The monuments we’ve selected go unnoticed, forlorn, often tethered to a sad story. But at least that sad story isn’t about a bunch of unmasked dopes breathing pestilence on each other and then bringing the bad news home. No — these stories deserve a fresh look, without crowds.
Flying Paper Boy of the Guadalupes – Queen, New Mexico
Frank Kindel was a vital link between the outside world and the people who lived way out here. Like an Uber Eats barnstormer, he selflessly served the news-hungry with his air drops. Then he crashed, way out here.
Mother Featherlegs Prostitute Memorial – Lusk, Wyoming
“Where’s the first place you want to visit after this crazy pandemic?” Silly question! Years ago, the Mother Featherlegs Prostitute Memorial stood along the busy Cheyenne-Deadwood Stage Road. Now it’s a gravel road through the badlands of Wyoming.

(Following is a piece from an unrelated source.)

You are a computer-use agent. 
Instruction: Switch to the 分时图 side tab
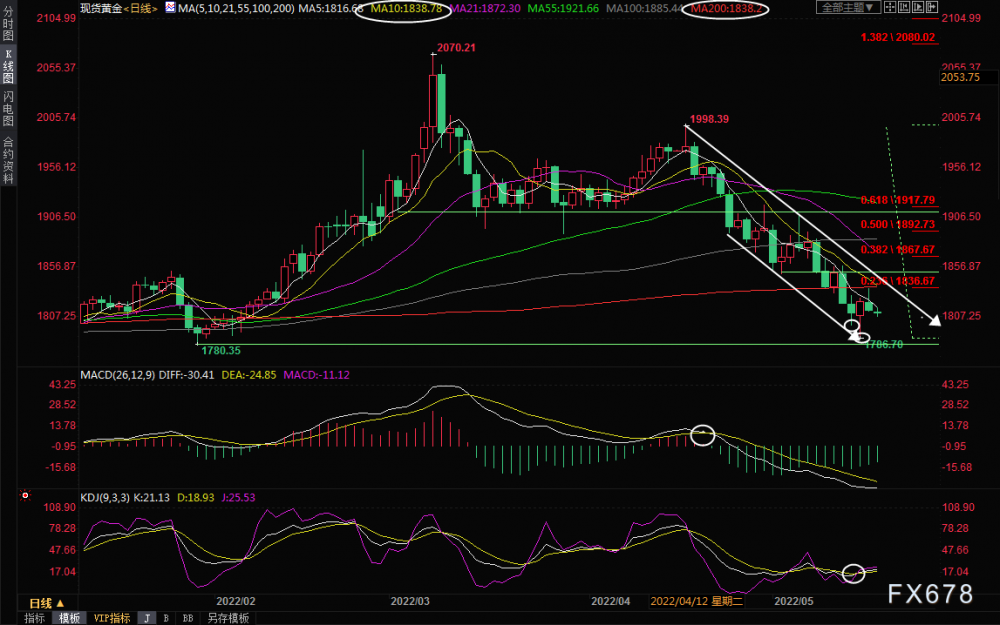pos(8,24)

Hugh Glass Mauled by Bear Here – Shadehill, SD
Despite being made famous by Oscar-winning Leonardo DiCaprio in The Revenant, Hugh Glass’s battle site is lightly frequented. The isolated monument sits on a treeless butte that doesn’t look a bit like the movie.
Friendship with Chief Baconrind – Skedee, Oklahoma
When built, this towering tribute to White-Native American economic partnership was at the center of a bustling community. Now it’s a ghost town; it’s as if everyone used their petroleum windfalls to move far away from Skedee.

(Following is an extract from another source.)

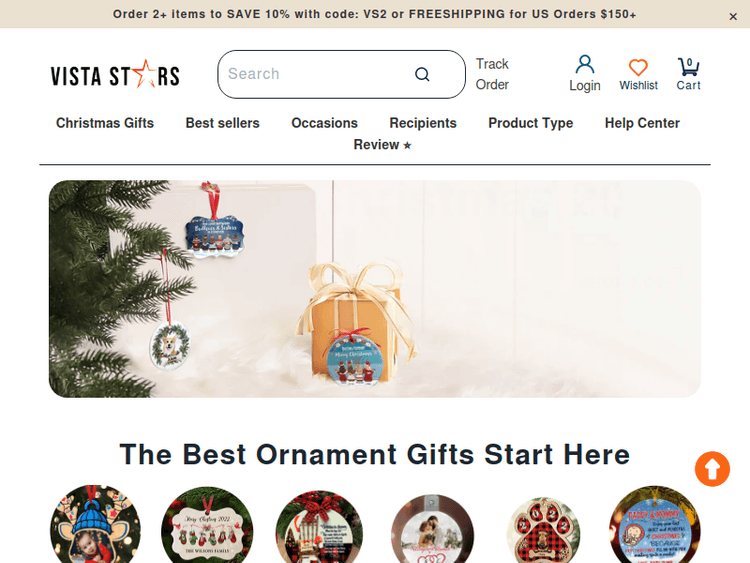Open the Best sellers menu
Image resolution: width=750 pixels, height=563 pixels.
222,123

The Pickled Pioneer – Menlo, WA
Willie Keil was the only person to travel the entire length of the Oregon Trail without expelling a breath. His grave, now a wayside stop in the damp Willapa Valley, is a long drive from population centers.

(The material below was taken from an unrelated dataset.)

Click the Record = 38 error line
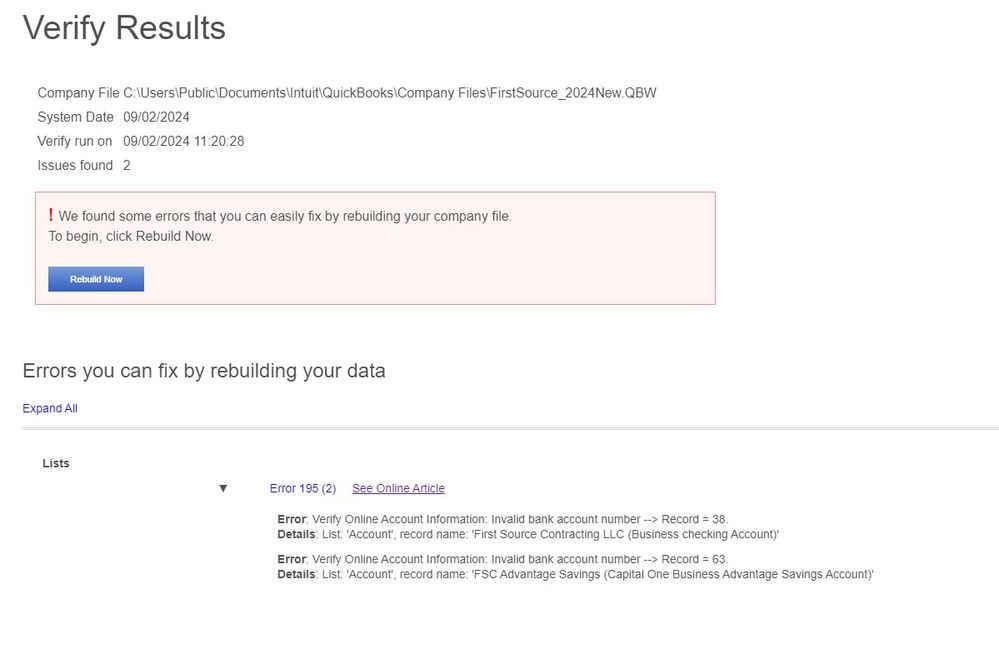tap(502, 519)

Hilltop Viking – Fort Ransom, North Dakota
The Norsemen were incorrigible wanderers, crowded on longships, packed antler-to-elbow at meade hall happy hours. The sagas foretold that they would never follow CDC guidelines. Yet they endure, blond and ginger-bearded giants in mini-golfs and midwestern towns with Scandinavian heritage. In contrast, this quirky warrior is seemingly punished by Odin with a sentry post atop a steep hill, far from the nearest interstate.
Emilio Carranza: Lindbergh of Mexico – Tabernacle, New Jersey
An airplane crash, deep in the Pine Barrens scrub forest, is marked for remembrance by a solitary, carved memorial. Mr. Carranza was trying to be the first to fly from New York City to Mexico City. He didn’t get far.
Giant Monument to Loser Henry Clay – Pottsville, PA
How can something this big be so forgotten? It helps that it’s in a relatively remote part of Pennsylvania, and built on a hillside where no one can see it.
He Killed Lincoln’s Killer, Then Lived in this Hole – Concordia, Kansas
After shooting dead John Wilkes Booth, Boston Corbett left the Federal Army, dug a hole in the prairie, and lived in it. He was crazy, and you may question your own sanity after driving out here.